Saved entries
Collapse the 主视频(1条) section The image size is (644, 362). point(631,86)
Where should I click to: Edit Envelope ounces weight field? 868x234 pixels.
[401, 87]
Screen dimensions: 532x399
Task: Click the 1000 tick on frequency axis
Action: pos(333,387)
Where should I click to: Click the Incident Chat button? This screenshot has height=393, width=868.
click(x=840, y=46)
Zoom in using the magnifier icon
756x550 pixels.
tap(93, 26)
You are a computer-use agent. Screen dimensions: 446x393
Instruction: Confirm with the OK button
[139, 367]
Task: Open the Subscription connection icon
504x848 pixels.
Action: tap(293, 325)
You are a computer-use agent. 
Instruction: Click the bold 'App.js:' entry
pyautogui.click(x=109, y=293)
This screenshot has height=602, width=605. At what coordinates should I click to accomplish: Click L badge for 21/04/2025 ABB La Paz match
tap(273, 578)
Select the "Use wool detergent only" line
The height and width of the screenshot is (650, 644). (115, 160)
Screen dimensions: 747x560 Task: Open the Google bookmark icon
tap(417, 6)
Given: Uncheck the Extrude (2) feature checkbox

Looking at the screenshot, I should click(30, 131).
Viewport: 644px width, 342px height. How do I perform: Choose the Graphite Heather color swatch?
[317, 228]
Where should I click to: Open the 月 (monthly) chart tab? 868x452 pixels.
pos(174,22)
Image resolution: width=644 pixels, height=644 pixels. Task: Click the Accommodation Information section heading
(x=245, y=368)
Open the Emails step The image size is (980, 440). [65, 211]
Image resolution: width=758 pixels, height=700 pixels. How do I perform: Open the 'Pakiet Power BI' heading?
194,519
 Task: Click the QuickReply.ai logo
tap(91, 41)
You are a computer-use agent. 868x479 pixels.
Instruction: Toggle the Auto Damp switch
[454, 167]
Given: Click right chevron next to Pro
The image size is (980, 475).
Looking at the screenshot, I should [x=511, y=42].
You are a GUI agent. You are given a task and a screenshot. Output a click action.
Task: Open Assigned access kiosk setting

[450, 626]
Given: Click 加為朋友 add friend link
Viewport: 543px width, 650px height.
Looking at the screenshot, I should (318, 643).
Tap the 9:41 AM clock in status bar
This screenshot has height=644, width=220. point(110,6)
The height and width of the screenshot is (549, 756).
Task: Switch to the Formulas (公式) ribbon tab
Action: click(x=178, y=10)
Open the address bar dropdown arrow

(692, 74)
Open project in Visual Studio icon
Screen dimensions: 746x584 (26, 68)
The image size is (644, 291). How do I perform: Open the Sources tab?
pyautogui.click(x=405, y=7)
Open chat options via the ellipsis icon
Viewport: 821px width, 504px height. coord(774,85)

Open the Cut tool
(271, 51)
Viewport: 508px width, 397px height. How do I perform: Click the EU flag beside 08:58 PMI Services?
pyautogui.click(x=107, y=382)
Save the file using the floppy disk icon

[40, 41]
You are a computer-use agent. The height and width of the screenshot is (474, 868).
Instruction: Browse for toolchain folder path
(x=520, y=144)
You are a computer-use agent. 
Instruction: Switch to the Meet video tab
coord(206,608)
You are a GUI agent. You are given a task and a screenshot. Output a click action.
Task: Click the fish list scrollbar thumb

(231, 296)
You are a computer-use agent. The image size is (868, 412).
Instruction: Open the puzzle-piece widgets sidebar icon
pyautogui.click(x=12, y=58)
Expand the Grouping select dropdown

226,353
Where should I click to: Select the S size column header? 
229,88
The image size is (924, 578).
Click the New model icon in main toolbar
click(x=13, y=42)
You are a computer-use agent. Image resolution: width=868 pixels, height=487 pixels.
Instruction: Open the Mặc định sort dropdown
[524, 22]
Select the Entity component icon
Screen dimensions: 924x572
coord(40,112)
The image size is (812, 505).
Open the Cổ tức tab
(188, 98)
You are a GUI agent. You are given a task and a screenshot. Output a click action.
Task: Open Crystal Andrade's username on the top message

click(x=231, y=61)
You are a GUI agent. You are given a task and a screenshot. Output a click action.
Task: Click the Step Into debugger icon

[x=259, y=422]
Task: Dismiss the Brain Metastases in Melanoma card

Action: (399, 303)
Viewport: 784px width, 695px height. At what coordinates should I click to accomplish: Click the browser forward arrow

§ WORK ITEM: One line above contains "Instruction: Browse for toolchain folder path". Output that line and each one after it, word for word, and nothing else.

§ RESULT OF THE EXERCISE:
Instruction: Browse for toolchain folder path
(x=520, y=144)
You are a computer-use agent. 
Instruction: Switch to the Meet video tab
coord(206,608)
You are a GUI agent. You are given a task and a screenshot. Output a click action.
Task: Click the fish list scrollbar thumb

(231, 296)
You are a computer-use agent. The image size is (868, 412).
Instruction: Open the puzzle-piece widgets sidebar icon
pyautogui.click(x=12, y=58)
Expand the Grouping select dropdown

226,353
Where should I click to: Select the S size column header? 
229,88
The image size is (924, 578).
Click the New model icon in main toolbar
click(x=13, y=42)
You are a computer-use agent. Image resolution: width=868 pixels, height=487 pixels.
Instruction: Open the Mặc định sort dropdown
[524, 22]
Select the Entity component icon
Screen dimensions: 924x572
coord(40,112)
The image size is (812, 505).
Open the Cổ tức tab
(188, 98)
You are a GUI agent. You are given a task and a screenshot. Output a click action.
Task: Open Crystal Andrade's username on the top message

click(x=231, y=61)
You are a GUI agent. You are given a task and a screenshot. Output a click action.
Task: Click the Step Into debugger icon

[x=259, y=422]
Task: Dismiss the Brain Metastases in Melanoma card

Action: (399, 303)
Viewport: 784px width, 695px height. At what coordinates should I click to accomplish: Click the browser forward arrow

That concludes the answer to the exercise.